Fact:   The Puget Sound Regional Council (PSRC) published a lengthy report, The BNSF Corridor Preservation Study, in early 2007 that purported to prove that the railroad should be converted into a bicycle trail. However, this superficially impressive and costly ($800,000) document is severely flawed and is thus totally unsuited for making rational decisions about the future of the railroad. For example, it fails to employ any recognized transportation infrastructure decision making methodology (such as least cost planning), gives inadequate consideration to the major potential uses for the railroad (such as for commuter rail and regional security), ignores the most important environmental and economic effects of scrapping the railroad, shows a lack of fiscal responsibility, and has a strong appearance of conflict of interest.

Myth #13:   If the railroad were converted into a trail, it could be converted back into a railroad for transit use when there was sufficient demand because it would be railbanked under the Rails-to-Trails Act.

Fact:   There are extremely few examples of success in reinstalling railroads that have been railbanked under the Rails-to-Trails Act. This is because of intense political opposition and the very high costs of reinstalling removed track. Moreover, it is highly likely that there is already a strong demand for commuter rail service in the Eastside railroad corridor (e.g., because it parallels the most congested freeway in the entire U.S. Northwest), and thus there is no need to wait 20 years as proposed by those in favor of scrapping the railroad.

Myth #14:   The Eastside urgently needs more bicycle trails.

Fact:   There are already in excess of 175 miles of trails in King County,12 which is more than almost every other urban area in the U.S. Moreover, trails already exist that parallel substantial sections of the Eastside railroad. Were the railroad to be scrapped as is being pushed by King County Executive Ron Sims, trail mileage in the county would rise to more than 200, but the Eastside would lose any opportunity to obtain commuter rail for decades, and likely forever. There are more effective and less costly ways to improve bicycle safety and convenience on the Eastside.

Myth #15:   The Eastside railroad right of way is well suited for use as a bicycle trail.

Fact:   There are a variety of problems with constructing a bicycle trail on the railroad right of way. One is that it could cost as much as $200 million if the tracks were kept in place, according to King County. This is an enormous amount of money to be paid by property owners and renters -- most of whom would rarely or ever use the trail -- just for another bicycle trail, especially in a region that already has an extensive trail network, including trails that parallel much of the railroad.

- _Data excerpt_
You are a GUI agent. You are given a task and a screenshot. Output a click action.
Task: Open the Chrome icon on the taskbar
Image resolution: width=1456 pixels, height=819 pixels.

- _Required task_
Please write the next part of the Eastside railroad myths-and-facts passage above, picking up after its final sentence.

- _Exercise output_
Another is that parts of the railroad right of way are not owned by the railroad but rather consist of easements for railroad use granted by adjacent property owners. However, such easements were not granted for bicycle trails and it is likely that some of the current owners would object to -- and be able to block -- such a use.

In addition, some people have expressed the opinion that if any trails are constructed, they should designed to be pleasant and safe for pedestrians (including children, senior citizens and handicapped people) instead of just being a freeway for bicycles. Also, trail width and pavement should be kept to a minimum in order to retain as much as possible of the right of way as a linear nature preserve.13

Myth #16:   It is necessary to sever the track at Wilburton Tunnel in order to accommodate the widening of the I-405 freeway.

Fact:   Washington State Department of Transportation (WSDOT) originally planned to keep the railroad intact while widening I-405. Severing rail lines to widen freeways is not a normal practice, just as electric transmission lines, pipelines and other utilities are not usually cut in order to widen freeways. However, a leading proponent of scrapping the railroad persuaded WSDOT that it should change its plans.14 Although it has been argued that there could be a significant cost savings from cutting the tracks instead of keeping the tunnel intact or building a new bridge over the widened freeway,15 any such savings would pale in comparison to the multi-billion dollar cost of widening the freeway. Moreover, the total cost to the region from the loss of the railroad for commuter rail and emergency freight use would far outweigh any short-term monetary savings.

    - by Bill Bailey (ERN! board member)

1This is consistent with The Economist magazine's statement (June 30, 2005 issue) that the Seattle area "...probably has the worst transport planning in North America."

2For example, the PSRC's BNSF Corridor Preservation Study, p. 14, stated: "...the existing rail line is not very well located to effectively serve downtown centers such as Bellevue."

3The distance from Caltrain's San Fransisco station to the downtown financial district (Montgomery and Pine) is roughly one mile as the bird flies (and longer on foot). Likewise, the distance from Metrolink's Union Station in Los Angeles to the downtown financial district (Fifth and Grand) is more than a mile. And the distance from Sound Transit's King Street Station commuter rail terminus to University Street in downtown Seattle is close to three quarters of a mile. In contrast, the distance from a station at NE 8th Street to 108th Street in downtown Bellevue would be only slightly more than a half mile.

4The term rapid transit has traditionally referred to high speed, high capacity, high frequency urban rail lines that run entirely on their own rights of way (i.e., some combination of underground, on elevated structures and on the ground). Station dwell times are minimized through such means as high platforms and fare payment in stations. Examples include the New York City subway system, the Chicago El, BART in the San Francisco Bay Area and Skytrain in Vancouver, BC. Sound Transit's new light rail line is not rapid transit for a variety of reasons including that it will have extensive street running and will have to operate in mixed traffic with buses in the downtown transit tunnel.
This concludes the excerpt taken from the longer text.